§ **Source passage**
§
But while both Pfizer and Moderna vaccines will be missing next week, there will still be 1,950 Pfizer doses and 5,400 Moderna doses delivered the following week. 

“We still continue to be assured that this is a short-term delay and that the amounts that are held back now will be made up as we get into deliveries in February and March,” says chief medical officer Robert Strang.

However, thanks to the province’s earlier decision to withhold an equal amount of doses administered for a second dose, no one will be partially-vaccinated.

Some Canadian provinces have not done this, which has led to Ontario and Alberta residents waiting as long as 42 days for a second dose, and some Quebec residents waiting even longer. Strang says the suggested time between doses is 21 to 28 days.

“The last thing you want is people who may be partially immune from a single dose of vaccine and lots of virus circulating,” Strang said. “That is a recipe to potentially breed further mutations of the virus.”

The province also released its first detailed COVID-19 data dashboard update, which is hosted on the ArcGIS system released last week.
§
§ **Extracted data**
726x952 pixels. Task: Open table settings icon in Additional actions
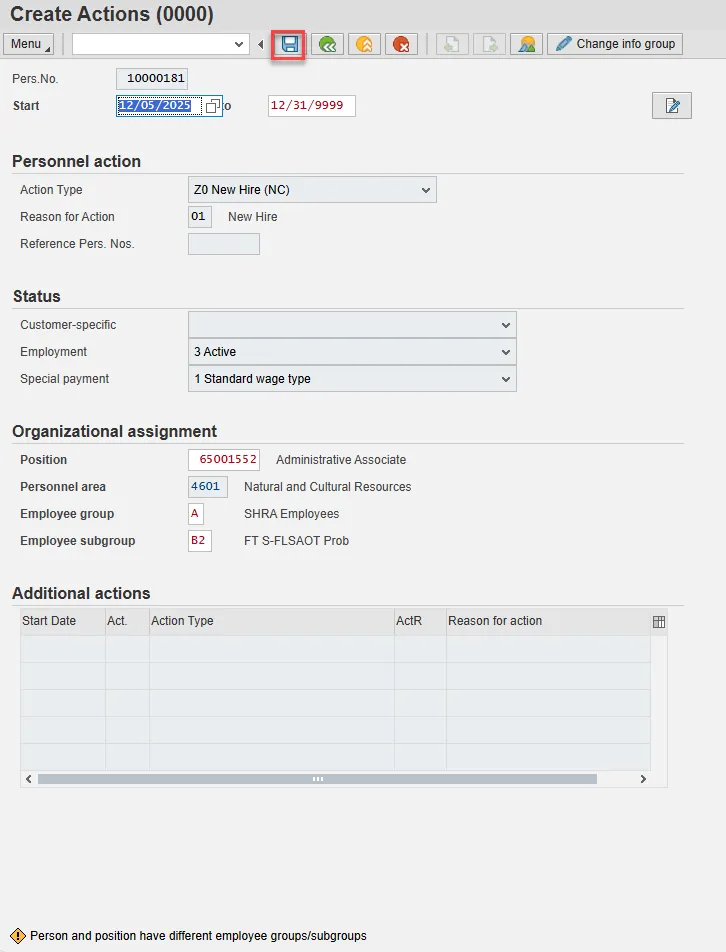pyautogui.click(x=659, y=621)
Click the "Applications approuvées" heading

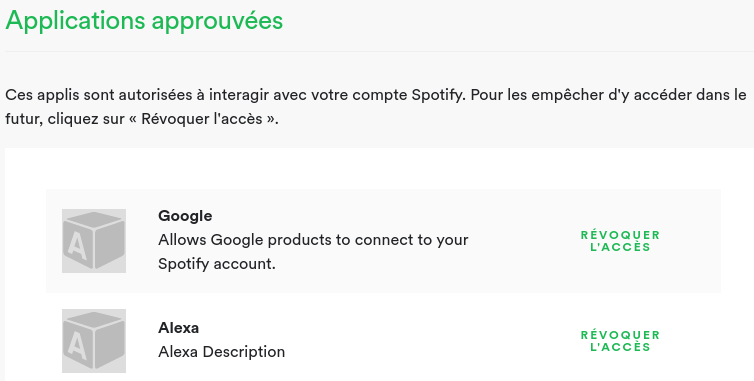point(144,21)
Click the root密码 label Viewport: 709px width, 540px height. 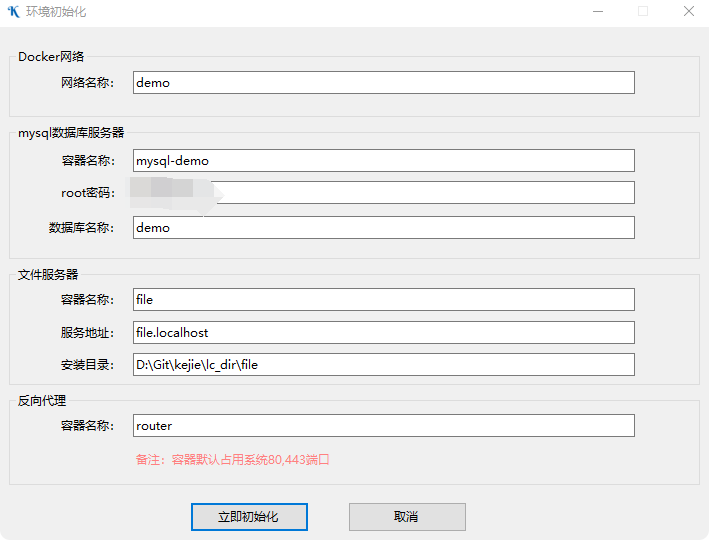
§
§ **Work order**
Extend the passage on delayed COVID-19 vaccine deliveries, picking up after its last sentence.

§ **Your response**
Check out that snazzy new dashboard. - SCREENSHOT NOVASCOTIA.CA/CORONAVIRUS
  • Screenshot novascotia.ca/coronavirus
  • Check out that snazzy new dashboard.
In-depth details on who’s receiving vaccines and how many are in the province in total will be released each Tuesday, while basic COVID-19 test and vaccine numbers and are still released daily.

As of end-of-day Monday, there have been 7,678 health care workers who’ve received a first vaccine dose, and 954 long-term care residents. There are 2,630 health care workers who’ve received a second dose. The province still has 9,668 doses on hand for second doses, including 5,850 received last week.

“When I was briefed this morning I was told that we will use all the vaccine we have before we get more. It’s unfortunate we are in that position but I think it also means, it’s a demonstration to Nova Scotians that when we get vaccine we very quickly get it into people’s arms,” says Strang.

Despite vaccine delays, the province continues to open more vaccine clinics, with four running this week—one each at a hospital in Halifax, Kentville, Truro and Cape Breton. Strang also says that the long-term care vaccine clinics at two Northwood campuses have now finished, and those at Harbourstone, Oceanview, and Parkstone are 98 percent complete (for the first dose–only three long-term care residents have received a second dose so far).

“By Thursday, an additional seven long-term care facilities across the province will have vaccine to start their immunization programs,” said Strang.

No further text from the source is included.